━━ EXERCISE DATA
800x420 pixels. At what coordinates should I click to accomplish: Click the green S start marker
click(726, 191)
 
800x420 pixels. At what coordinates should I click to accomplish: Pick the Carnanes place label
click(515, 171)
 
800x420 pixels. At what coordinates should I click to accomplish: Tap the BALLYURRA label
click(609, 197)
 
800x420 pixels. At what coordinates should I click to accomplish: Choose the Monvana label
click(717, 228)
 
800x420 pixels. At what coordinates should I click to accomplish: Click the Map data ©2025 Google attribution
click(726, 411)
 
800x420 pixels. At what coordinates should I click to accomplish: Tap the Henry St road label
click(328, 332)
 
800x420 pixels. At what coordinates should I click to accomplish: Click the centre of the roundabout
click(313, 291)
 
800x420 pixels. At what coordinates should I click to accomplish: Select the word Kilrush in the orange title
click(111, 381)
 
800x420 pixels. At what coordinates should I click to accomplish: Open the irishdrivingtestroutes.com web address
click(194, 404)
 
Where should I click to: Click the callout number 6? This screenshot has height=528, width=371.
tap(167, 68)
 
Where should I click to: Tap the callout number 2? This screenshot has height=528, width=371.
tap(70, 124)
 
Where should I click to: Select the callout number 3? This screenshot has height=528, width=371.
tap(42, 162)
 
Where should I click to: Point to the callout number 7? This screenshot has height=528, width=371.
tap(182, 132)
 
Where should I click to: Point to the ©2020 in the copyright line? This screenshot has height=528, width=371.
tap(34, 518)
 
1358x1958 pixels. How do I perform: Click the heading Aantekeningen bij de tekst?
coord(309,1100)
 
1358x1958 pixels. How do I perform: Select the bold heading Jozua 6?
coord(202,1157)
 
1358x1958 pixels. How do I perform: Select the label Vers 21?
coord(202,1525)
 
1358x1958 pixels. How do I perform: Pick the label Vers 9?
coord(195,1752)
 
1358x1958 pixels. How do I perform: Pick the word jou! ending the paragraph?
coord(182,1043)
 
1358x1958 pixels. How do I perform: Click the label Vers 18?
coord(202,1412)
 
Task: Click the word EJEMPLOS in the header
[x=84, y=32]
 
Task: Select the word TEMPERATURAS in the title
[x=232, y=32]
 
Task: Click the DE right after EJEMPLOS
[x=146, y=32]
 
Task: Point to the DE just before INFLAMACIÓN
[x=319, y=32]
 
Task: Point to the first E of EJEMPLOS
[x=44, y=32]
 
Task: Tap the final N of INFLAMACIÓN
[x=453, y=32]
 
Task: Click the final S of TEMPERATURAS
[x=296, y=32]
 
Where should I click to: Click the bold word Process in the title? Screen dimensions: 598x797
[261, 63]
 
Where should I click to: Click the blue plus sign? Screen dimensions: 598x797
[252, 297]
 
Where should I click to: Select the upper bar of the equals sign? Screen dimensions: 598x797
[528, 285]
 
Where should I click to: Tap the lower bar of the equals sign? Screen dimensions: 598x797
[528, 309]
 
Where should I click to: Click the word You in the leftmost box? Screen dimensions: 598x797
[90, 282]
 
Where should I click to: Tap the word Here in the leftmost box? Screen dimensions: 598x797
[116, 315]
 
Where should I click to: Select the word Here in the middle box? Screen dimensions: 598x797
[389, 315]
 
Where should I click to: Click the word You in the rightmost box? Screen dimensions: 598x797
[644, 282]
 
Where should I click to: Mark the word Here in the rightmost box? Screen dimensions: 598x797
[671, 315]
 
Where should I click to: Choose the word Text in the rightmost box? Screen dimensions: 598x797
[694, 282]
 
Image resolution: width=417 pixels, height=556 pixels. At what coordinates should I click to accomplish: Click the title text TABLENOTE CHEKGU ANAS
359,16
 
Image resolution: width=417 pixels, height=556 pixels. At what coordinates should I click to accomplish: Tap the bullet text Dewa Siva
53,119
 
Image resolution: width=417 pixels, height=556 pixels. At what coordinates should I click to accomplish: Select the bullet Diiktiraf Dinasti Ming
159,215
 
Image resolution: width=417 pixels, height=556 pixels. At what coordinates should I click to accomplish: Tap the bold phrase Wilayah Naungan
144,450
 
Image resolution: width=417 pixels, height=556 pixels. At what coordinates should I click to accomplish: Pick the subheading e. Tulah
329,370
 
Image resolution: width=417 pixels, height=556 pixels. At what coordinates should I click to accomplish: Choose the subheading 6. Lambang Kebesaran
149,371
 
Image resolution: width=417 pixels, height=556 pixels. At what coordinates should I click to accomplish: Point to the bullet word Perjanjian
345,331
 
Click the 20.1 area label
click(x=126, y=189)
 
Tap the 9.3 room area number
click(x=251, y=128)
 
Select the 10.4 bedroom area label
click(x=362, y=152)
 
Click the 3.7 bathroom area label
━━━━
Rewrite every line of the records above as a Markdown table with two columns, Row and Entry. Number the rows and leave out the blank lines.

(EXERCISE SOLUTION):
| Row | Entry |
|---|---|
| 1 | 800x420 pixels. At what coordinates should I click to accomplish: Click the green S start marker |
| 2 | click(726, 191) |
| 3 | 800x420 pixels. At what coordinates should I click to accomplish: Pick the Carnanes place label |
| 4 | click(515, 171) |
| 5 | 800x420 pixels. At what coordinates should I click to accomplish: Tap the BALLYURRA label |
| 6 | click(609, 197) |
| 7 | 800x420 pixels. At what coordinates should I click to accomplish: Choose the Monvana label |
| 8 | click(717, 228) |
| 9 | 800x420 pixels. At what coordinates should I click to accomplish: Click the Map data ©2025 Google attribution |
| 10 | click(726, 411) |
| 11 | 800x420 pixels. At what coordinates should I click to accomplish: Tap the Henry St road label |
| 12 | click(328, 332) |
| 13 | 800x420 pixels. At what coordinates should I click to accomplish: Click the centre of the roundabout |
| 14 | click(313, 291) |
| 15 | 800x420 pixels. At what coordinates should I click to accomplish: Select the word Kilrush in the orange title |
| 16 | click(111, 381) |
| 17 | 800x420 pixels. At what coordinates should I click to accomplish: Open the irishdrivingtestroutes.com web address |
| 18 | click(194, 404) |
| 19 | Where should I click to: Click the callout number 6? This screenshot has height=528, width=371. |
| 20 | tap(167, 68) |
| 21 | Where should I click to: Tap the callout number 2? This screenshot has height=528, width=371. |
| 22 | tap(70, 124) |
| 23 | Where should I click to: Select the callout number 3? This screenshot has height=528, width=371. |
| 24 | tap(42, 162) |
| 25 | Where should I click to: Point to the callout number 7? This screenshot has height=528, width=371. |
| 26 | tap(182, 132) |
| 27 | Where should I click to: Point to the ©2020 in the copyright line? This screenshot has height=528, width=371. |
| 28 | tap(34, 518) |
| 29 | 1358x1958 pixels. How do I perform: Click the heading Aantekeningen bij de tekst? |
| 30 | coord(309,1100) |
| 31 | 1358x1958 pixels. How do I perform: Select the bold heading Jozua 6? |
| 32 | coord(202,1157) |
| 33 | 1358x1958 pixels. How do I perform: Select the label Vers 21? |
| 34 | coord(202,1525) |
| 35 | 1358x1958 pixels. How do I perform: Pick the label Vers 9? |
| 36 | coord(195,1752) |
| 37 | 1358x1958 pixels. How do I perform: Pick the word jou! ending the paragraph? |
| 38 | coord(182,1043) |
| 39 | 1358x1958 pixels. How do I perform: Click the label Vers 18? |
| 40 | coord(202,1412) |
| 41 | Task: Click the word EJEMPLOS in the header |
| 42 | [x=84, y=32] |
| 43 | Task: Select the word TEMPERATURAS in the title |
| 44 | [x=232, y=32] |
| 45 | Task: Click the DE right after EJEMPLOS |
| 46 | [x=146, y=32] |
| 47 | Task: Point to the DE just before INFLAMACIÓN |
| 48 | [x=319, y=32] |
| 49 | Task: Point to the first E of EJEMPLOS |
| 50 | [x=44, y=32] |
| 51 | Task: Tap the final N of INFLAMACIÓN |
| 52 | [x=453, y=32] |
| 53 | Task: Click the final S of TEMPERATURAS |
| 54 | [x=296, y=32] |
| 55 | Where should I click to: Click the bold word Process in the title? Screen dimensions: 598x797 |
| 56 | [261, 63] |
| 57 | Where should I click to: Click the blue plus sign? Screen dimensions: 598x797 |
| 58 | [252, 297] |
| 59 | Where should I click to: Select the upper bar of the equals sign? Screen dimensions: 598x797 |
| 60 | [528, 285] |
| 61 | Where should I click to: Tap the lower bar of the equals sign? Screen dimensions: 598x797 |
| 62 | [528, 309] |
| 63 | Where should I click to: Click the word You in the leftmost box? Screen dimensions: 598x797 |
| 64 | [90, 282] |
| 65 | Where should I click to: Tap the word Here in the leftmost box? Screen dimensions: 598x797 |
| 66 | [116, 315] |
| 67 | Where should I click to: Select the word Here in the middle box? Screen dimensions: 598x797 |
| 68 | [389, 315] |
| 69 | Where should I click to: Click the word You in the rightmost box? Screen dimensions: 598x797 |
| 70 | [644, 282] |
| 71 | Where should I click to: Mark the word Here in the rightmost box? Screen dimensions: 598x797 |
| 72 | [671, 315] |
| 73 | Where should I click to: Choose the word Text in the rightmost box? Screen dimensions: 598x797 |
| 74 | [694, 282] |
| 75 | Image resolution: width=417 pixels, height=556 pixels. At what coordinates should I click to accomplish: Click the title text TABLENOTE CHEKGU ANAS |
| 76 | 359,16 |
| 77 | Image resolution: width=417 pixels, height=556 pixels. At what coordinates should I click to accomplish: Tap the bullet text Dewa Siva |
| 78 | 53,119 |
| 79 | Image resolution: width=417 pixels, height=556 pixels. At what coordinates should I click to accomplish: Select the bullet Diiktiraf Dinasti Ming |
| 80 | 159,215 |
| 81 | Image resolution: width=417 pixels, height=556 pixels. At what coordinates should I click to accomplish: Tap the bold phrase Wilayah Naungan |
| 82 | 144,450 |
| 83 | Image resolution: width=417 pixels, height=556 pixels. At what coordinates should I click to accomplish: Pick the subheading e. Tulah |
| 84 | 329,370 |
| 85 | Image resolution: width=417 pixels, height=556 pixels. At what coordinates should I click to accomplish: Choose the subheading 6. Lambang Kebesaran |
| 86 | 149,371 |
| 87 | Image resolution: width=417 pixels, height=556 pixels. At what coordinates should I click to accomplish: Point to the bullet word Perjanjian |
| 88 | 345,331 |
| 89 | Click the 20.1 area label |
| 90 | click(x=126, y=189) |
| 91 | Tap the 9.3 room area number |
| 92 | click(x=251, y=128) |
| 93 | Select the 10.4 bedroom area label |
| 94 | click(x=362, y=152) |
| 95 | Click the 3.7 bathroom area label |